The City Council announced a new bill Thursday that would lower Department of Education class sizes to protect against coronavirus transmission and bolster overall learning.
Education Committee Chair Mark Treyger and Council Speaker Corey Johnson want to raise the minimum per student space requirement from 20 square feet to 35 square feet in all grades over the next three years.
“The world has forever changed because of this pandemic and there’s no going back,” Treyger said in a statement. “We need to ensure our city’s building occupancy codes are up to date with modern science and public health data.”
Pre-K and kindergarten classes already adhere to the 35 square foot minimum, but Treyger said the standard should apply across the board.
“To help make sure that public school classrooms remain safe places, we need stricter space limits for all students, not just the city’s youngest,” he said.

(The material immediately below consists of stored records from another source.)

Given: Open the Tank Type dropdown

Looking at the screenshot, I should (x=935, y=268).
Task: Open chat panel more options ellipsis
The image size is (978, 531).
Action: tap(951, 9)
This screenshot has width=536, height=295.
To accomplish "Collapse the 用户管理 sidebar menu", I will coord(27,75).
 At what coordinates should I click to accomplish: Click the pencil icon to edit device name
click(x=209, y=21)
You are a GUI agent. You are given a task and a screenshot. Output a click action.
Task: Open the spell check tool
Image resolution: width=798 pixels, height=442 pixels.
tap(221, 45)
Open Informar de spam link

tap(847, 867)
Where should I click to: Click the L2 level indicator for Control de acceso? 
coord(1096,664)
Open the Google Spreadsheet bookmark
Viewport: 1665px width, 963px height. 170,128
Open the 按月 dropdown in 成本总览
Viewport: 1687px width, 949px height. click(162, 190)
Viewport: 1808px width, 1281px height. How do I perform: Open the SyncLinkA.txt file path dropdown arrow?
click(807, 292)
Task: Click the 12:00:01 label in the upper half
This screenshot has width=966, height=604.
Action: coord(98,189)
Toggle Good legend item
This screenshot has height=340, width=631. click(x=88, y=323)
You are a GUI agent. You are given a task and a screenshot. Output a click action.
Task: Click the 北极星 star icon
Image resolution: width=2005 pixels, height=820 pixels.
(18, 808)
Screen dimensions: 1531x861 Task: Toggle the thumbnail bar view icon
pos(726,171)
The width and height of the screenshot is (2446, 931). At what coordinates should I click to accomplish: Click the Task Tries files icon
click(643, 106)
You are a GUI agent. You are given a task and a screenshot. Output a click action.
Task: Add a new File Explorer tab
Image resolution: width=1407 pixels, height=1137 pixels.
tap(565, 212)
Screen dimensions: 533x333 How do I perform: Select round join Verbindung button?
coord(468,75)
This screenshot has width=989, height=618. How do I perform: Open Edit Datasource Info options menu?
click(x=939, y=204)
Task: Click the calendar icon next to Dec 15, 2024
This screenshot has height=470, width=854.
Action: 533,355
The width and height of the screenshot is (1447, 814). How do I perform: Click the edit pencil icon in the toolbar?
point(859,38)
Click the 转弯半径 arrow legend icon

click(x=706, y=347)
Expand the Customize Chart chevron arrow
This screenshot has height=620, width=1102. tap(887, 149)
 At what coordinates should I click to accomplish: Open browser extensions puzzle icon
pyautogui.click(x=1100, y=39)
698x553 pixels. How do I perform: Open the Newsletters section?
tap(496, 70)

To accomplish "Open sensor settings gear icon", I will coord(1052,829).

Officials said most city classrooms range in size from 500 to 750 square feet. The new guidelines would would cap the number of kids in a 500-square-foot room at 14 and 21 for a 750 square-foot space.
City high schools had roughly 26 kids per class last year, according to DOE data.
The legislation would require all city schools to comply by September 2024.
Teachers union chief Michael Mulgrew, who appeared with Treyger and City Councilman Daniel Dromm at a Thursday press conference, endorsed the proposal.
“There are many reasons to support smaller classes, and health concerns are the most immediate,” he said. “Making sure that we are not cramming too many children into each classroom is an important step to reassuring parents that we have learned from this pandemic, that it is not business as usual.”
Backers said the move would not hamper the ability of schools to reopen fully next year and that space-squeezed administrators would have time to figure out the logistics.
Overcrowded buildings would potentially be able to use auditoriums and other areas, officials said.
Treyger did not put a price tag on the plan but said new funding sources make it feasible.
“The city is in receipt of significant federal and state resources to make this phased-in plan a reality,” he said.
A DOE spokesperson said the agency would review the proposal.